AUTHOR=Patel Priyanka H. , Tunariu Nina , Levine Daniel S. , de Bono Johann S. , Eeles Rosalind A. , Khoo Vincent , Murray Julia , Parker Christopher C. , Pathmanathan Angela , Reid Alison , van As Nicholas , Tree Alison C. 

TITLE=Oligoprogression in Metastatic, Castrate-Resistant Prostate Cancer—Prevalence and Current Clinical Practice

JOURNAL=Frontiers in Oncology

VOLUME=Volume 12 - 2022

YEAR=2022

URL=https://www.frontiersin.org/journals/oncology/articles/10.3389/fonc.2022.862995

DOI=10.3389/fonc.2022.862995

ISSN=2234-943X

ABSTRACT=Aims
Oligoprogression is poorly defined in current literature. Little is known about the natural history and significance of oligoprogression in patients with hormone resistant prostate cancer on abiraterone or enzalutamide treatment (termed androgen receptor targeted therapy, ARTT).
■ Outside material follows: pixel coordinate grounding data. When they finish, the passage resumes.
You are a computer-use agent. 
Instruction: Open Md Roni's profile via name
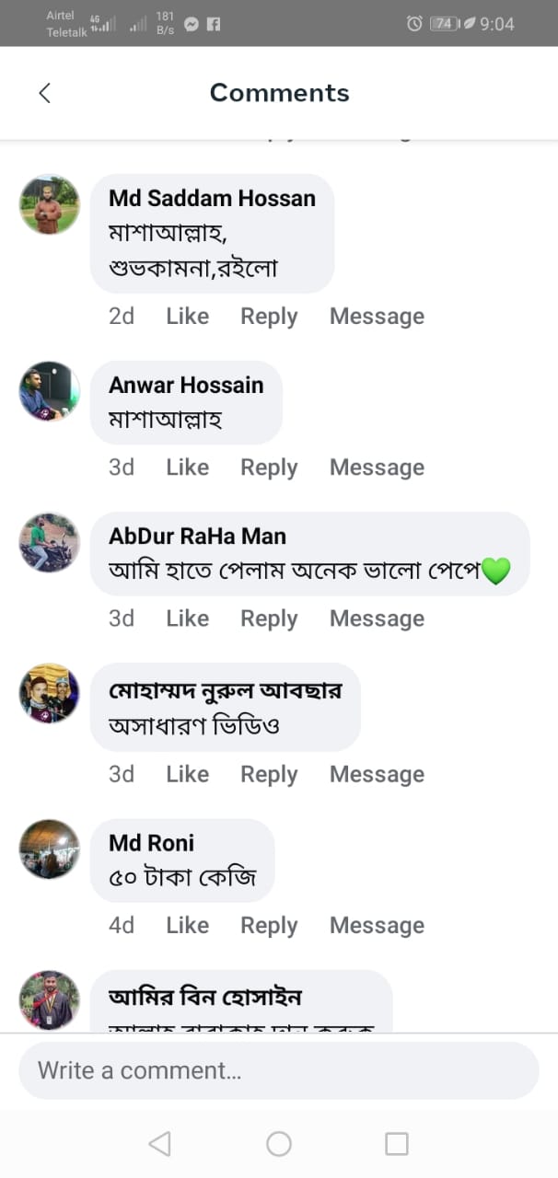(151, 843)
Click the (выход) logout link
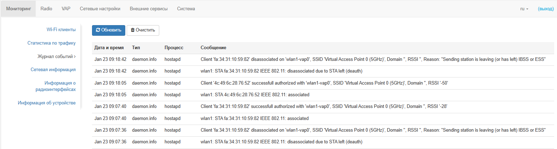Image resolution: width=557 pixels, height=149 pixels. click(546, 9)
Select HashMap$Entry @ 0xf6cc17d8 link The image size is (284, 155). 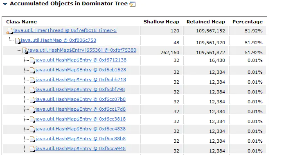(x=81, y=109)
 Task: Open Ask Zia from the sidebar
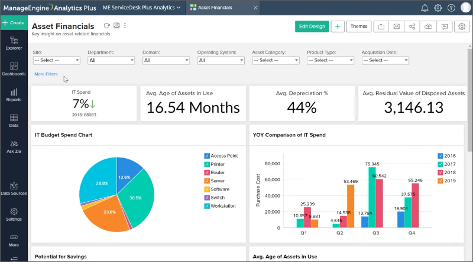tap(14, 146)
The aim of this study was to determine the prevalence of oligoprogression, describe the characteristics of oligoprogression in a cohort of patients from a single centre and identify the number of patients potentially treatable with stereotactic body radiotherapy (SBRT).

Methods
Castrate resistant prostate cancer (CRPC) patients who radiologically progressed whilst on ARTT were included. Patients with oligoprogressive disease (OPD) (≤3 lesions) on any imaging were identified in a retrospective analysis of electronic patient records. Kaplan-Meier method and log rank test were used to calculate progression-free and overall survival.

Results
In total, 102 patients with metastatic CRPC on ARTT were included. Thirty (29%) patients presented with oligoprogression (46 lesions in total); 21 (21% of total) patients had lesions suitable for SBRT. The majority of lesions were in the bone 21 (46%) or lymph nodes 15 (33%). Patients with oligoprogression whilst on ARTT had a significantly better prostate specific antigen (PSA) response on commencing ARTT compared to patients who later developed polyprogression. However, PSA doubling time immediately prior to progression did not predict for OPD. Median progression free survival to oligoprogression versus polyprogression was 16.8 vs 11.7 months. Time to further progression after oligoprogression was 13.6 months for those treated with radiotherapy (RT) for oligoprogression vs 5.7 months in those treated with continuation of ARTT alone.

Conclusions
In this study nearly a third of patients on ARTT for CRPC were found to have OPD. OPD patients had a better PSA response on ART and a longer duration on ARTT before developing OPD compared to those developing Poly-PD. Majority of patients (70%) with OPD had lesions suitable for SBRT treatment. . Prospective randomised control trials are needed to establish if there is a survival benefit of SBRT in oligoprogressive prostate cancer and to determine predictive indicators.